*THE DATA*.
══════════

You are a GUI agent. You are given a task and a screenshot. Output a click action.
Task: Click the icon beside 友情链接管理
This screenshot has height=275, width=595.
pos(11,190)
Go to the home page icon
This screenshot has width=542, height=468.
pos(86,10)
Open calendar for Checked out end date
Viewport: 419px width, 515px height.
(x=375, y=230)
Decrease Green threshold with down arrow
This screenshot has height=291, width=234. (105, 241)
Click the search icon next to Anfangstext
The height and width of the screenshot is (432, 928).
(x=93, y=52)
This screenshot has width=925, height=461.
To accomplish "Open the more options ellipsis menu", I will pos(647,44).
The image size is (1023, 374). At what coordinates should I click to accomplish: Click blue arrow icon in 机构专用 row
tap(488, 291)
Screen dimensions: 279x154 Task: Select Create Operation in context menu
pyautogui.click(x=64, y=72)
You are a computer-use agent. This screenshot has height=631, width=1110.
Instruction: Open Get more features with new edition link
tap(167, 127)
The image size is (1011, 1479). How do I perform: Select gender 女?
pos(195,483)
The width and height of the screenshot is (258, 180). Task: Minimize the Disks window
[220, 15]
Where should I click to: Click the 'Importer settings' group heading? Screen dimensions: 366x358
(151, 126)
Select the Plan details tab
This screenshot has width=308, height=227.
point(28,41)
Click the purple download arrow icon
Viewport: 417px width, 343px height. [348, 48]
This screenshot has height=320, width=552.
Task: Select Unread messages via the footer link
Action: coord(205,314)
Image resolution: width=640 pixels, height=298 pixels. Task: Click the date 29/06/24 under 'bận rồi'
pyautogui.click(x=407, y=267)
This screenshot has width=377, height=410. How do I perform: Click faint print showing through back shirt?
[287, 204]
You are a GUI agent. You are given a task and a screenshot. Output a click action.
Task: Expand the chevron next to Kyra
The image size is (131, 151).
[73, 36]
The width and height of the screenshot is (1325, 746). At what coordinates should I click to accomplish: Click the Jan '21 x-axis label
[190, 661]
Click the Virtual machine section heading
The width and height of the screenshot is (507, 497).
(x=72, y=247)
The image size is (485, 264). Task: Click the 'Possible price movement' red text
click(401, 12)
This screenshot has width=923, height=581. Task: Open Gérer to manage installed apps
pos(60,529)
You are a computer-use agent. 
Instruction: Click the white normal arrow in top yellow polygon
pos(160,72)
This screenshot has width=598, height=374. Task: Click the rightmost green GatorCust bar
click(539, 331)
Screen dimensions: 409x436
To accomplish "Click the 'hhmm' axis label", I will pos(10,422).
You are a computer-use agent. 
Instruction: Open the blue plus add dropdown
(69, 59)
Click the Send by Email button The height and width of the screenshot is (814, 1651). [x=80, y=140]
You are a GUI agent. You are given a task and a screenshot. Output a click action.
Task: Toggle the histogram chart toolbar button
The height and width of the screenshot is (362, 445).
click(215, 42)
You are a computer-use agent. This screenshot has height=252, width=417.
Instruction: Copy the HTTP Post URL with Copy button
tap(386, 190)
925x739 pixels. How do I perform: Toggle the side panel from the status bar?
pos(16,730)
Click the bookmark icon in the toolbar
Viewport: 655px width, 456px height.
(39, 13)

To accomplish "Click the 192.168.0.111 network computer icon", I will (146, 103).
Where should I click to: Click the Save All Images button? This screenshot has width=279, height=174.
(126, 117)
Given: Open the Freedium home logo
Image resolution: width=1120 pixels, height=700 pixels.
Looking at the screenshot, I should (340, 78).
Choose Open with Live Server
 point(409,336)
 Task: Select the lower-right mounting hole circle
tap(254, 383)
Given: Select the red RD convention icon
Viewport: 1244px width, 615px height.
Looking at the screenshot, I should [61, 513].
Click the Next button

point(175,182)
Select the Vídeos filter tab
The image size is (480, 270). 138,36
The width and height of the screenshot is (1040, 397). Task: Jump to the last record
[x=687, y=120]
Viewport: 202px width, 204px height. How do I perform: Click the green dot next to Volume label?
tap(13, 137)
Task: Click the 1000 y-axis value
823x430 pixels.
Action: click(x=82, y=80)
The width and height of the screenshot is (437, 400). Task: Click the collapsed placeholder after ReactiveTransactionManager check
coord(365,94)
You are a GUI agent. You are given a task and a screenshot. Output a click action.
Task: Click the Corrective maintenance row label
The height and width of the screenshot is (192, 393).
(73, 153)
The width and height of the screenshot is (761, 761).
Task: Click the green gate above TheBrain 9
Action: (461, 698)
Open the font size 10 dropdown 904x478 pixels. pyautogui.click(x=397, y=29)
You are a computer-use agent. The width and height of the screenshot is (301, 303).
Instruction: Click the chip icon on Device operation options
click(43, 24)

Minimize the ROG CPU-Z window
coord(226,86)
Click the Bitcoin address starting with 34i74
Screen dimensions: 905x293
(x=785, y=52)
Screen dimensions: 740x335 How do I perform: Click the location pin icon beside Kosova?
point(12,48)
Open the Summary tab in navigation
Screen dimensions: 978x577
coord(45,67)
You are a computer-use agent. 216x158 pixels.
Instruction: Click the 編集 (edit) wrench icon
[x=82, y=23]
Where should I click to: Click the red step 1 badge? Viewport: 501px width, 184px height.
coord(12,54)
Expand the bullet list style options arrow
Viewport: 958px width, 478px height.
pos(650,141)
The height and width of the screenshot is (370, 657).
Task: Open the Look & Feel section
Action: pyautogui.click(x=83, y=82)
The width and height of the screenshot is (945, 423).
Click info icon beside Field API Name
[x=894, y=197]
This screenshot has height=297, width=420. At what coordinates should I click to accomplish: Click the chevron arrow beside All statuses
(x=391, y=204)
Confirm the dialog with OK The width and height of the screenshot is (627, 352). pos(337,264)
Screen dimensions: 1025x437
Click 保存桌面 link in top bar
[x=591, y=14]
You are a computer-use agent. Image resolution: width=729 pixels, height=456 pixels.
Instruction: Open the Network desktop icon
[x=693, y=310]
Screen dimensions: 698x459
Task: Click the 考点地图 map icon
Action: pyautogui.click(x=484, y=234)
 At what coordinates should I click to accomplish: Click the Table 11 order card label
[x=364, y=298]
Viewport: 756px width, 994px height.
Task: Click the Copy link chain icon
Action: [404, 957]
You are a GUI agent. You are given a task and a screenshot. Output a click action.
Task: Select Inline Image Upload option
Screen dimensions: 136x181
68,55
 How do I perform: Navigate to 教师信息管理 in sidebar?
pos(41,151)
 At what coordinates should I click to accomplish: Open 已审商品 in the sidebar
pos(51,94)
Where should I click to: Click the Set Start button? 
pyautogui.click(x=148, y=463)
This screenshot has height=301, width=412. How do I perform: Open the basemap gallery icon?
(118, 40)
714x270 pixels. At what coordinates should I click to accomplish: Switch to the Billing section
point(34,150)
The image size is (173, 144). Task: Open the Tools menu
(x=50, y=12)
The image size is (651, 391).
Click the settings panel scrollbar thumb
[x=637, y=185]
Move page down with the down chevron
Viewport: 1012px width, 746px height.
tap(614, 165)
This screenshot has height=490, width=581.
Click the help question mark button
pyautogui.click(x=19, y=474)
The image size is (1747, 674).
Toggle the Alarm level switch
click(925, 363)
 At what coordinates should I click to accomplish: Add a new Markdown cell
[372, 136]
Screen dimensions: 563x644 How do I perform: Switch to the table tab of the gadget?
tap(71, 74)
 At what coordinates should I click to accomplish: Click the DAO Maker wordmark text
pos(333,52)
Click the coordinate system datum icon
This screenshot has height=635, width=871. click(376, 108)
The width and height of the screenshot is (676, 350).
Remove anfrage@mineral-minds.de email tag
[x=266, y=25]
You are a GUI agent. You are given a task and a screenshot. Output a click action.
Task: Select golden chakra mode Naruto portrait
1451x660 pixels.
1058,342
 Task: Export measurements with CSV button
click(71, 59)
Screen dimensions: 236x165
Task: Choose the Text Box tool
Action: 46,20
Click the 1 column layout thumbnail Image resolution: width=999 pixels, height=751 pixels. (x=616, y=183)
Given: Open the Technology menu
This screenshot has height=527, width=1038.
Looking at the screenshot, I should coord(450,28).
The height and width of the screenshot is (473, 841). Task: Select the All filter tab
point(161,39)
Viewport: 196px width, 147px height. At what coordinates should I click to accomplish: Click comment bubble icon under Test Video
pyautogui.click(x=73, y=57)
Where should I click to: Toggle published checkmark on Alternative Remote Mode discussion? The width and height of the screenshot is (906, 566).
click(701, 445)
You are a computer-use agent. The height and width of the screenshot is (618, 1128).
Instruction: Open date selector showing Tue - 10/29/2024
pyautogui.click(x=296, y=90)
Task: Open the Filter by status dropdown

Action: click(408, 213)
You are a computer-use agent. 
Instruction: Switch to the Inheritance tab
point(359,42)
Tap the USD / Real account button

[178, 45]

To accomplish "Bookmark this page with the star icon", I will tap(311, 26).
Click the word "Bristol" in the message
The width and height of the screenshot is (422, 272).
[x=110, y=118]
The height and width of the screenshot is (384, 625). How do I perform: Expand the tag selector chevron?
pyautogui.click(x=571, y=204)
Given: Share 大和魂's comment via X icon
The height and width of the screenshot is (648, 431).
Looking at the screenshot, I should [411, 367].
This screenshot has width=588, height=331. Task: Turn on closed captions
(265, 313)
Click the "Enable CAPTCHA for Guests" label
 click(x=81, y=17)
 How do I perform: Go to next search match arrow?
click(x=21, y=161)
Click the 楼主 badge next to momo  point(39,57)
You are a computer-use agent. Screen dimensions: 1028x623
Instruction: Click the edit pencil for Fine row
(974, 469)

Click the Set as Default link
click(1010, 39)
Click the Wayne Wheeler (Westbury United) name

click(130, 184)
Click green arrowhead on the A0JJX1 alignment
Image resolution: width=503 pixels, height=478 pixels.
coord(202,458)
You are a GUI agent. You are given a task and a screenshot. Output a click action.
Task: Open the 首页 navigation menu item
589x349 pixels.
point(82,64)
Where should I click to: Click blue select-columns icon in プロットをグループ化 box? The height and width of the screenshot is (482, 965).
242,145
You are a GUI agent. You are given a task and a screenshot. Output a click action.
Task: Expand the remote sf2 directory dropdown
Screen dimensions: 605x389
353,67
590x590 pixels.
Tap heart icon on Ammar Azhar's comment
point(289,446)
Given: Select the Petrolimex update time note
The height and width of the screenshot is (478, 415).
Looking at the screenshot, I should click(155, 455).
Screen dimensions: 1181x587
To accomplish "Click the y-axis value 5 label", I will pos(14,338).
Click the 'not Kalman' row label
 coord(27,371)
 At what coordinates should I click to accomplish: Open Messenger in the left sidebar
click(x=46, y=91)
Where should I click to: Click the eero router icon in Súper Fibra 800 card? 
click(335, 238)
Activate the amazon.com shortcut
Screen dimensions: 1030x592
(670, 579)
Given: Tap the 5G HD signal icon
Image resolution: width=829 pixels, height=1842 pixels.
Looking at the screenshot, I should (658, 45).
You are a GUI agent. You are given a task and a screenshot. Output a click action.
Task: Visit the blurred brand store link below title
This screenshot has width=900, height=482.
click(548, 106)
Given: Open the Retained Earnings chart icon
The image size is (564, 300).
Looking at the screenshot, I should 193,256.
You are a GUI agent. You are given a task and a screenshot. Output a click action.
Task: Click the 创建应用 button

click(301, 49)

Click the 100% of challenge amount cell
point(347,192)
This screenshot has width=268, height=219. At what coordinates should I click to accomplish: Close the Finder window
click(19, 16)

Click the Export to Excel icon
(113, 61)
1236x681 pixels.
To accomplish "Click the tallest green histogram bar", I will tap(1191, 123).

══════════

*WORK INSTRUCTIONS*. Every line above from the line with "Task: Open the 首页 navigation menu item" to the line with "590x590 pixels." is wanted, ends included; write them out exactly and add no other line.

*ANSWER TO THE EXERCISE*.
Task: Open the 首页 navigation menu item
589x349 pixels.
point(82,64)
Where should I click to: Click blue select-columns icon in プロットをグループ化 box? The height and width of the screenshot is (482, 965).
242,145
You are a GUI agent. You are given a task and a screenshot. Output a click action.
Task: Expand the remote sf2 directory dropdown
Screen dimensions: 605x389
353,67
590x590 pixels.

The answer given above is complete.